EXERCISE REQUIREMENTS.
Copy the rows below word for word, from the very first one through the line that contains "I want to click", both ends included. Leave the pictures out.

EXERCISE INPUT.
--------------------

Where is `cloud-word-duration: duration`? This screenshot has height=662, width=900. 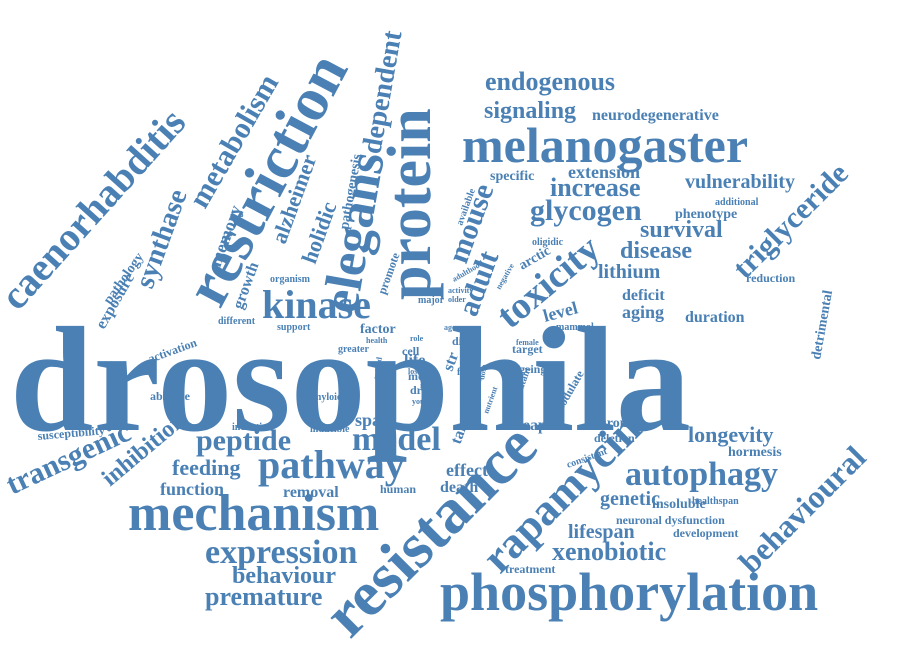
cloud-word-duration: duration is located at coordinates (715, 318).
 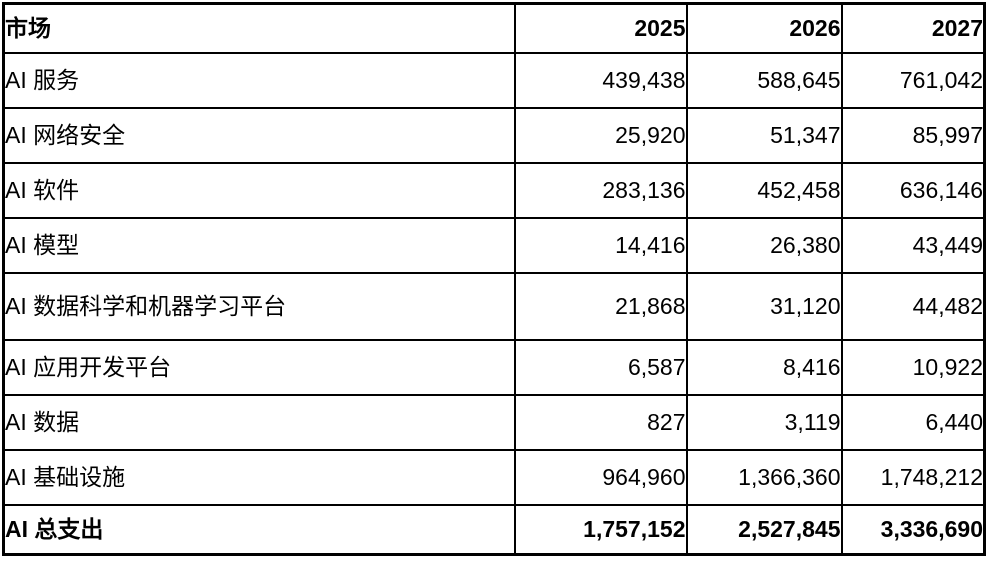 I want to click on value-cell: 1,366,360, so click(x=764, y=477).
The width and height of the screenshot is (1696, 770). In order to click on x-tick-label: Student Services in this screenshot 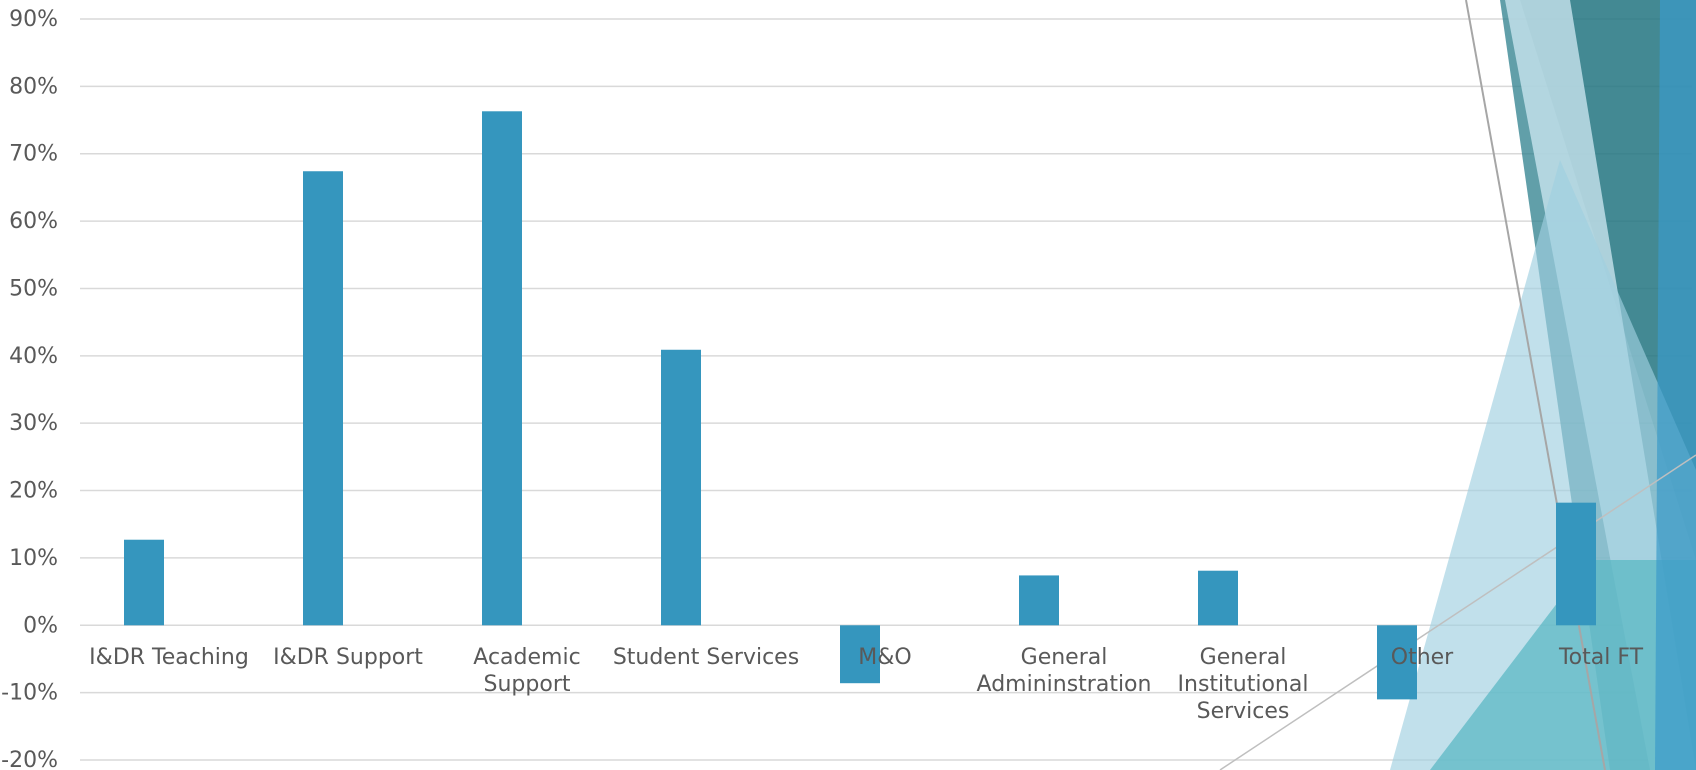, I will do `click(706, 658)`.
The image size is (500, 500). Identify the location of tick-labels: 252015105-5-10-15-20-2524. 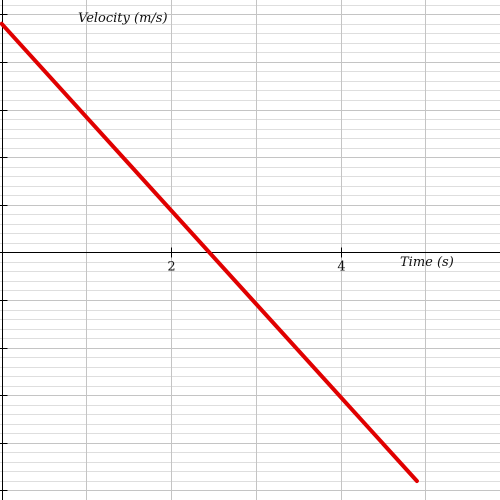
(256, 268).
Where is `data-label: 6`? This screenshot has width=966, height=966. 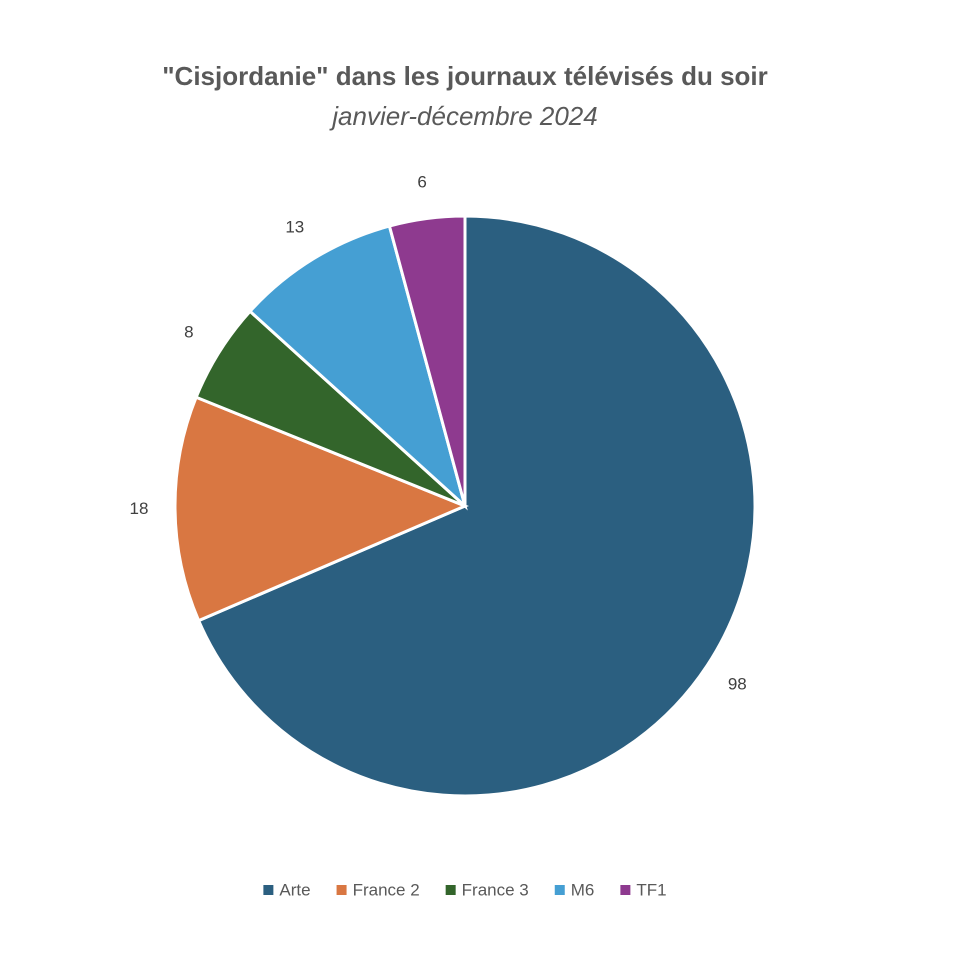 data-label: 6 is located at coordinates (422, 182).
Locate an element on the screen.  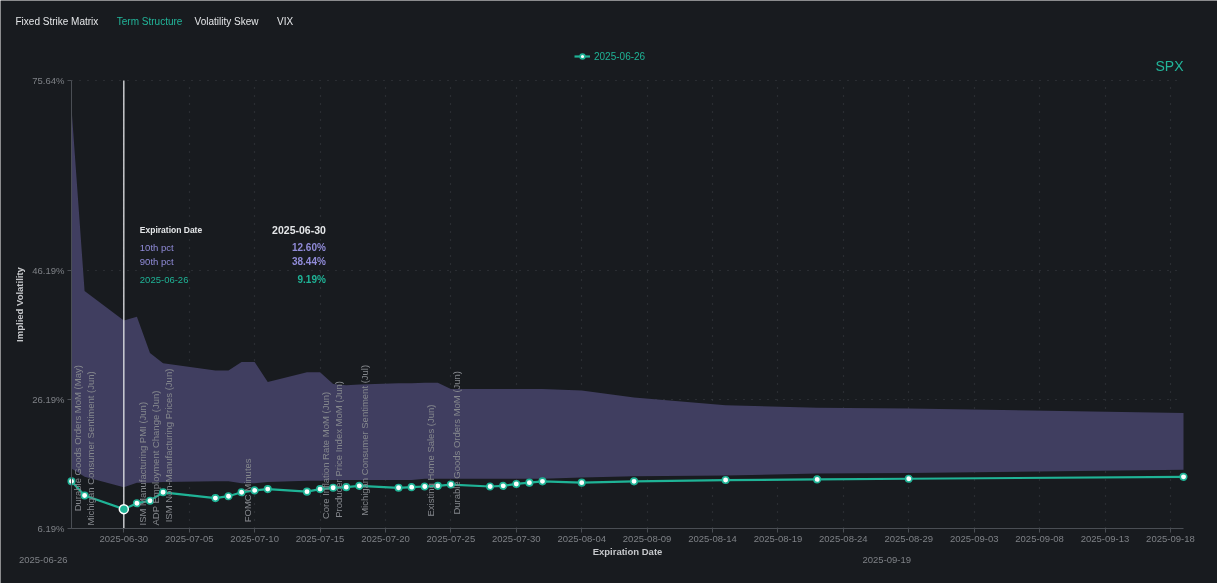
annotation: Michigan Consumer Sentiment (Jun) is located at coordinates (90, 448).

--------------------

RESULT OF THE EXERCISE.
Where is `cloud-word-duration: duration`? This screenshot has height=662, width=900. 
cloud-word-duration: duration is located at coordinates (715, 318).
  I want to click on value-cell: 1,366,360, so click(x=764, y=477).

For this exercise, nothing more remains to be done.